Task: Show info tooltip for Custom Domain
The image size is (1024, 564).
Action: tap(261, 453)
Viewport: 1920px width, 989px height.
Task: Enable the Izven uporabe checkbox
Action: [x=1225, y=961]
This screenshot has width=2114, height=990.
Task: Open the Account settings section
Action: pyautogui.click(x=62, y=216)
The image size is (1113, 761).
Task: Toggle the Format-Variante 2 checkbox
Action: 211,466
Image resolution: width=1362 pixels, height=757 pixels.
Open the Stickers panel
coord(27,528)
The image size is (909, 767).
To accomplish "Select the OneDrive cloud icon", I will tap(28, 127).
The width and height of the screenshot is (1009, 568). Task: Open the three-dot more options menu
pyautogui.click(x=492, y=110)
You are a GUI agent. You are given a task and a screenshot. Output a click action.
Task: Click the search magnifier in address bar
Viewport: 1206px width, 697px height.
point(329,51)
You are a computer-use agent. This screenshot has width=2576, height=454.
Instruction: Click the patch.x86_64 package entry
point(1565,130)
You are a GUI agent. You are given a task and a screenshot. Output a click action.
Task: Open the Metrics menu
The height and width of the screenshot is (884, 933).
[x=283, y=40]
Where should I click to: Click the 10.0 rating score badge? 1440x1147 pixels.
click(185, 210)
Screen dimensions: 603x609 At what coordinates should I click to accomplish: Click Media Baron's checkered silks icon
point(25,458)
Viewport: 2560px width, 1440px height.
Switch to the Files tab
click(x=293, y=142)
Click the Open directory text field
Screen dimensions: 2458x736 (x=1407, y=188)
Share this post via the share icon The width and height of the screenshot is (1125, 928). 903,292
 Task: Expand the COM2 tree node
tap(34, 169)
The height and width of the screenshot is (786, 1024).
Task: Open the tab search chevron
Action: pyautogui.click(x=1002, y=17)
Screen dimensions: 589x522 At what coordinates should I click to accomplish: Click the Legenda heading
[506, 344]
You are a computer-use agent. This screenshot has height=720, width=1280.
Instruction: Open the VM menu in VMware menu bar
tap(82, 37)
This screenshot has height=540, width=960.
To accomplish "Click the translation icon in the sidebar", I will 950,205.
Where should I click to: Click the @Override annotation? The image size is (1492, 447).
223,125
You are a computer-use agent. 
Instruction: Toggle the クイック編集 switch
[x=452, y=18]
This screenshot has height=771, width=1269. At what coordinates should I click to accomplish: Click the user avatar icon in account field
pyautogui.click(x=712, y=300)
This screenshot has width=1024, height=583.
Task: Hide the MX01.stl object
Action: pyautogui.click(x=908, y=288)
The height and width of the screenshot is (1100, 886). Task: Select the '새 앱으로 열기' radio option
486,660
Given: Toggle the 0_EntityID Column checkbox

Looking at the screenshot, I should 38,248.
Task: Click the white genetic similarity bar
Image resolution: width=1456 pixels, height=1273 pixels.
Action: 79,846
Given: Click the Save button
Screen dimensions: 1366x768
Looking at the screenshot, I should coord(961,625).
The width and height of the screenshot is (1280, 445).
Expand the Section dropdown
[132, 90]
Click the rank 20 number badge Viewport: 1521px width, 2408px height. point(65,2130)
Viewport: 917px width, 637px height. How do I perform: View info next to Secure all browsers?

····················

◆ **What you need to do**:
The required answer is the count of lines in the listing that contain the word "computer", with no other text.

◆ **Response box**:
3